§ **Set task 1**
Duplicate the passage of the news briefs from "RUSSIA AND VIETNAM CREATE" to "-- Thomas Sigel, OMRI, Inc.".
§ **Set task 2**
In the entries, set down the lines from the line with "Viewport: 1024px width, 563px" to the line with "coord(60,538)", leaving out the pictures.
>> START Text excerpt
RUSSIA AND VIETNAM CREATE JOINT BANK. Russia and Vietnam have joined
forces to establish a bank in Vietnam that will service Russian-
Vietnamese joint ventures, ITAR-TASS reported on 28 August. The bank
will mainly service the Russian-Vietnamese joint oil venture
Vietsovpetro, which was created in 1985. It will also handle Vietnam's
debt payments to Russia. The report said that Vietcombank, Vietnam's
largest bank, will own half the bank and that two Russian banks,
Imperial and National Credit, will own 20% each. A Russian government
oil firm, Zarubezhneft, will own 10%. The protocol of intent was signed
last week in Hanoi, and officials anticipate charter approval within six
months. The authorized start-up capital of the bank will be $10 million.
-- Thomas Sigel, OMRI, Inc.

DIAMOND INDUSTRY IN GOOD FINANCIAL SHAPE. Russia's main diamond producer
reported sales of $628 million in the first half of the year and said it
was in good financial shape, ITAR-TASS reported on 28 August. AK Almazy
Rossii-Sakha Vice President Semen Zelberg told the news agency that
sales were $28 million over projections. Russia exports 95% of its uncut
diamonds, most of which are mined by the company in Siberia. Almazy-
Rossii sold $1.14 billion worth of diamonds in 1994, mostly through the
South African De Beers-run cartel. The company is currently
renegotiating a new contract with De Beers, and Zelberg complained that
the cartel's new price list is "unacceptable" to the Russian side. --
Thomas Sigel, OMRI, Inc.


THIRD TURKIC SUMMIT . . . Following a two hour meeting of the heads of
state of Azerbaijan, Kazakhstan, Kyrgyzstan, Turkey, Turkmenistan, and
Uzbekistan, a 21 article "Bishkek Declaration" was signed in Bishkek on
28 August, Western and Russian media reported the same day. Overall,
this summit, like its two predecessors, was longer on rhetoric than on
substance. Kyrgyzstan Foreign Minister Roza Otunbayeva termed the
"Turkic alliance," part of the Bishkek Declaration, the key document
signed by all participants in the summit; she said it was a cultural
union based on "the community of cultures, languages, and traditions,"
>> END Text excerpt
>> START Dataset
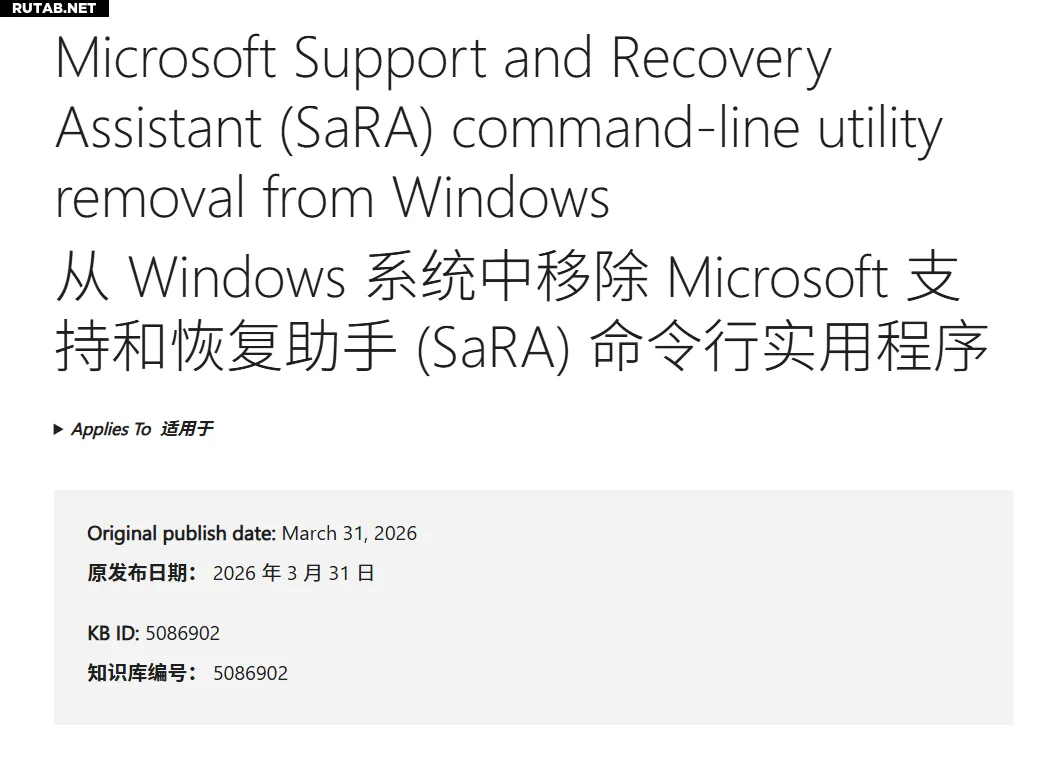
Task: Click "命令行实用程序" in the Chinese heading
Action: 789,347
>> END Dataset
>> START Dataset
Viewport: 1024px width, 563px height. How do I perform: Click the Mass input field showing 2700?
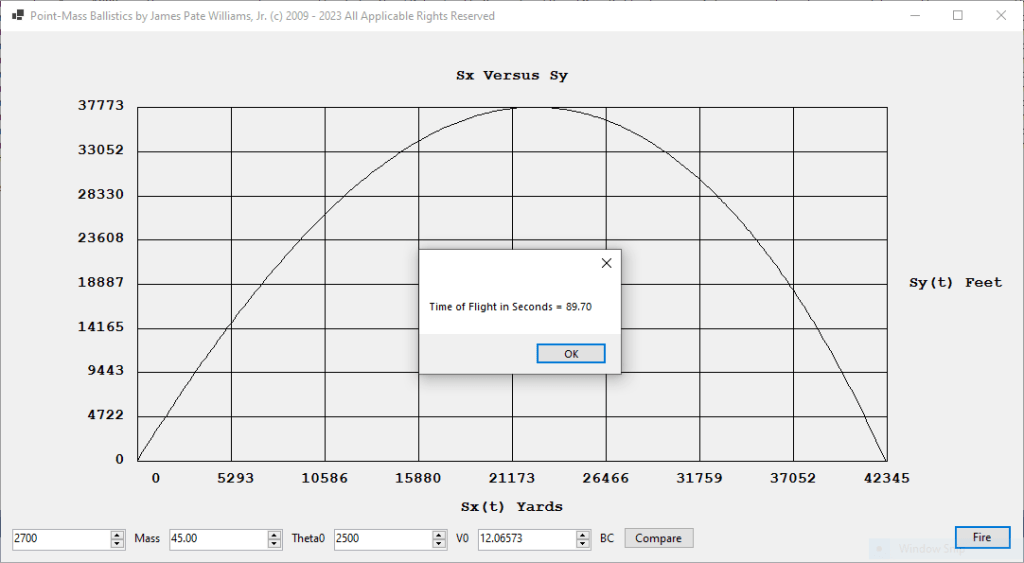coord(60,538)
>> END Dataset
>> START Dataset
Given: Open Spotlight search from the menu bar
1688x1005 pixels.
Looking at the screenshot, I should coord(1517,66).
>> END Dataset
§ **Task solution 1**
RUSSIA AND VIETNAM CREATE JOINT BANK. Russia and Vietnam have joined
forces to establish a bank in Vietnam that will service Russian-
Vietnamese joint ventures, ITAR-TASS reported on 28 August. The bank
will mainly service the Russian-Vietnamese joint oil venture
Vietsovpetro, which was created in 1985. It will also handle Vietnam's
debt payments to Russia. The report said that Vietcombank, Vietnam's
largest bank, will own half the bank and that two Russian banks,
Imperial and National Credit, will own 20% each. A Russian government
oil firm, Zarubezhneft, will own 10%. The protocol of intent was signed
last week in Hanoi, and officials anticipate charter approval within six
months. The authorized start-up capital of the bank will be $10 million.
-- Thomas Sigel, OMRI, Inc.

§ **Task solution 2**
Viewport: 1024px width, 563px height. How do I perform: Click the Mass input field showing 2700?
coord(60,538)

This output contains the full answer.